Like all patriotic citizens they too felt compelled to protect the dignity of the country, and not so for any one or group of individuals who are known to abuse the system.

As a matter of respect, such aspirations must be taken up seriously and not filtered out prematurely or evaded for whatever reason including “political landmines”. Otherwise it defeats the very purpose of “listening to the people” and that the government still knows best, despite its claim that it is long over.

On the contrary, by returning the rightful role to the civil servants to take the lead in professionally solving major national issues, it will bring back the shine that was once our pride and joy. Then they acted as professional “advisers” to the politicians at all levels and were highly regarded for that. Their professional integrity was unquestionable, elevated well above the corruptible gutter politics that is fast becoming mainstream today.

Simply said, the current situation is a stark contradiction and in need of urgent rehabilitation. Thus it is not surprising to learn that many yearn to go back to how it used to be. And the golden opportunity is here and now with TN50 provided it is not just a talk shop for political expediency. Regretfully this is the general impression so far with comments like “political landmines” weighing in on the sceptics who believe nothing “transformative” is likely to happen if the politicians fear that they have much to lose. More so when the civil servants succeeded to deliver just that.

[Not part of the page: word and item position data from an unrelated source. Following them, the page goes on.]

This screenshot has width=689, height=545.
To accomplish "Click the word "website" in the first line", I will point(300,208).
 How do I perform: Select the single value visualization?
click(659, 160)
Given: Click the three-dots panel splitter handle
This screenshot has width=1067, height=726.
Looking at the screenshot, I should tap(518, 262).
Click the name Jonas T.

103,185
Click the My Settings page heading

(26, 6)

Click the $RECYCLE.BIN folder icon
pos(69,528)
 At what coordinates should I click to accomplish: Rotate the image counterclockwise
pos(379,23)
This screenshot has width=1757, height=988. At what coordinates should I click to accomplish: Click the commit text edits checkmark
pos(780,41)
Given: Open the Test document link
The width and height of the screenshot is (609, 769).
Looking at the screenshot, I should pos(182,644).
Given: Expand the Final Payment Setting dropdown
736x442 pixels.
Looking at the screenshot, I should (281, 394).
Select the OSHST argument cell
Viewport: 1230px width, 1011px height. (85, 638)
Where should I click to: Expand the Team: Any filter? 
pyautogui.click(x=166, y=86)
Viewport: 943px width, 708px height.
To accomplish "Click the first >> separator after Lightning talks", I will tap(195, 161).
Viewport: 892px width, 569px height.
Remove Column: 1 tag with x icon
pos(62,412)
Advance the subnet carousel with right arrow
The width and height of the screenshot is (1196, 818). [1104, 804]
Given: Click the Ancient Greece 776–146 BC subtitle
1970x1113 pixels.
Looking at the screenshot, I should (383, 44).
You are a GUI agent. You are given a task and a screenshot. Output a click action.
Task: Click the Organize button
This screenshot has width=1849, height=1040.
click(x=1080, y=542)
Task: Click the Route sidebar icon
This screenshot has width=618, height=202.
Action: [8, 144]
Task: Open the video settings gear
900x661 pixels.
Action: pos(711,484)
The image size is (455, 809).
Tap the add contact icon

To a thinking citizen, however, the option is crystal clear. For argument’s sake let us buy the “political landmines” reason. In the short run it is a potent “gimmick” to meet short-term gains, while in the long run it is a social time bomb. It has been ticking long enough that a potential explosion is becoming more real each day. The civil servants know too well that if they do not defuse the “political landmines” soon, we will have to clean up an even messier social disaster in time to come. It is now eating up the social fabric at the very place where it should be strengthened, that is, in all our schools and universities. Instead it is hard to miss how things have deteriorated reflective of the convoluted partisan and racial politics, even when it comes to parliamentary debates.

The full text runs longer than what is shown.